The cube has dimensions where walls run from x=0 to x=2d, z=0 to z=2d, and y=-d to y=d.

Homework Equations

separation of variables in 3D:
\frac{1}{X}\frac{\partial^{2} V}{\partial X} + \frac{1}{Y}\frac{\partial^{2} V}{\partial Y} + \frac{1}{Z}\frac{\partial^{2} V}{\partial Z} =0

Boundary conditions:
V(x,0) = 0
V(x,2d) = 0
V(y, -d) = V0
V(y,d) = V0
V(z,0) = 0
V(z,2d) = 0

The Attempt at a Solution

I am thinking that there is symmetry around z, so we can only worry about x and y.

V(x,y) = (Asinh(kx) + Bcosh(kx))(Ce^{ky} + De^{-ky})
which simplifies to (2cosh(ky)(Asinh(kx) + Bcosh(kx)).

Assuming all the above is correct, I am having issues at this point. I need to put this into a sum, which according to Griffiths should look something like

\sum Cn cosh( npiy/a)sin(npix/a) = V0.

I don't understand how to simplify this. I have limits of integration, but I am not sure where an integral can arise from this.

Thank you.

 

[haruspex]

Seems more natural to me to have all three coordinates run from -d to +d.

I am thinking that there is symmetry around z, so we can only worry about x and y.

Yes, there are symmetries, but I don't see this allows you to write the potential as a function of only two coordinates. It should be an even function wrt x, y and z, and there should be a symmetry between x and z.

 

[jerro]

Ok, that makes sense. So, with all three coordinates, the expression should be:

∑ Cn cosh( npiy/a)sin(npix/a)sin(npiz) = V0.

But what's next?

 

[haruspex]

Just noticed this was wrong in the OP:

\frac{1}{X}\frac{\partial^{2} V}{\partial X} + \frac{1}{Y}\frac{\partial^{2} V}{\partial Y} + \frac{1}{Z}\frac{\partial^{2} V}{\partial Z} =0

You mean (1)$\frac{\partial^2 V}{\partial X^2}+\frac{\partial^2 V}{\partial Y^2}+\frac{\partial^2 V}{\partial Z^2} =0$and by separation of variables to V=F(x)G(y)H(z):
(2) $\frac1F\frac{\partial^2 F}{\partial X^2}=a_n, \frac1G\frac{\partial^2 G}{\partial Y^2}=b_n, \frac1H\frac{\partial^2 H}{\partial Z^2} =c_n$ where $a_n+b_n+c_n=0$.
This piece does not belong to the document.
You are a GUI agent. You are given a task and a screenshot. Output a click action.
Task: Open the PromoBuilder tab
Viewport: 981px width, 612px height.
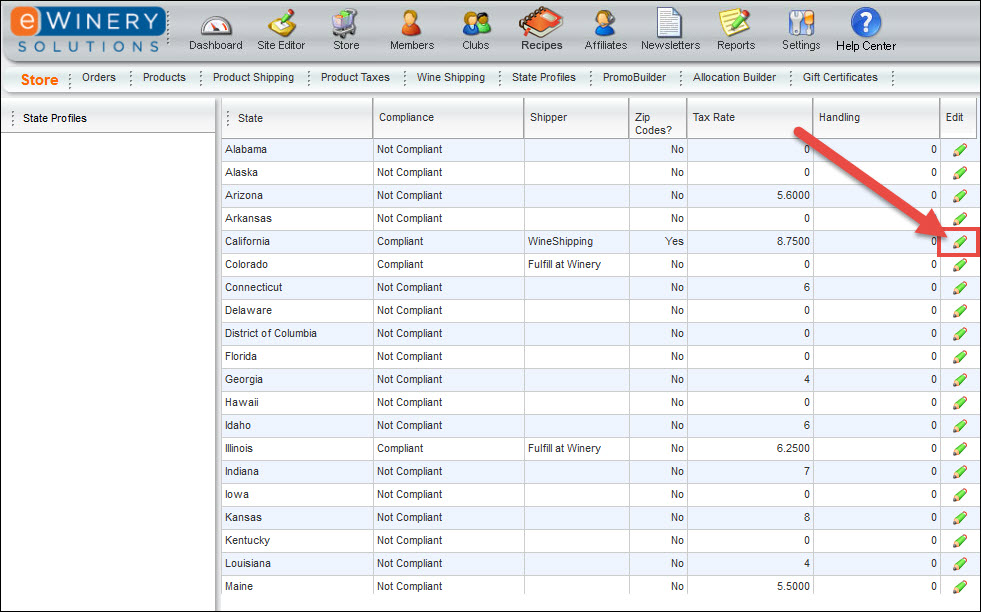click(634, 77)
∑ Cn cosh( npiy/a)sin(npix/a)sin(npiz) = V0.

Surely that should be something like V(x,y,z) = ∑ Cn cosh( nπy/d)sin(nπx/d)sin(nπz/d). V0 applies whenever |y|=d:
∑ Cn cosh( npiy/a)sin(npix/a)sin(npiz) = V0.
Even then, doesn't seem to me that it satisfies (1). Maybe need a √2 factor inside the cosh?